7 Object orientation
With the growth in code complexity came the idea of breaking up large sequential programs into more manageable, and smaller, named pieces of code. Initially these tended to represent actions, which in turn could be broken down into smaller and smaller actions, until a unit was reached that was small enough to understand, write and test independently. This type of code decomposition proved a useful device and became the basis of procedural and functional styles of programming. Some of these are still in use, although we will not consider them in this course.
The early1960s saw the idea of structuring software around the data structures or objects that were manipulated, rather than around the actions that manipulated them. This was the start of object-oriented programming, which subsequently developed into a set of concepts, principles and techniques used throughout software development to analyse software problems and design and construct software solutions. We use the term object orientation to refer to this holistic approach.
You should note that because of its roots in programming, object orientation has a distinct bias toward solution space descriptions.

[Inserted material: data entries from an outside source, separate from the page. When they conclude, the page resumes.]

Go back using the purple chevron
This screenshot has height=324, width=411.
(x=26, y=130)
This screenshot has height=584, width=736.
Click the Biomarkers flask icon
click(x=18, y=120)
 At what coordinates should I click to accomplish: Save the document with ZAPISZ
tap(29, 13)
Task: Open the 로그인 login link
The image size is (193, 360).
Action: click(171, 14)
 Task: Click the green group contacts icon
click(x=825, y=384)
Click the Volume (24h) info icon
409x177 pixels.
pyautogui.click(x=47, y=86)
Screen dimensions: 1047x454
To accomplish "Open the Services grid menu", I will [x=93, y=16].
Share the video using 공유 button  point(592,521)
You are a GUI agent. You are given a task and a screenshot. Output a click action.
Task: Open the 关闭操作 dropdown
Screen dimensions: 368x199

Nevertheless, over the years useful techniques applicable across the problem/solution divide have been developed.
Although object orientation is relevant to many domains of application, it is seen as particularly advantageous in business computing. It was observed that as businesses change, the things their computer systems manipulate remain fairly stable, even though the ways these systems are used may change rapidly. For instance, commercial systems will most likely always need to represent taxes, goods, payments, prices and deliveries, even though the business rules determining who is creditworthy, how orders are taken, and whether payment is required before delivery may all change frequently. Therefore, one advantage of structuring software around objects meaningful to the business is that it gives more stability and better traceability from the business to the code.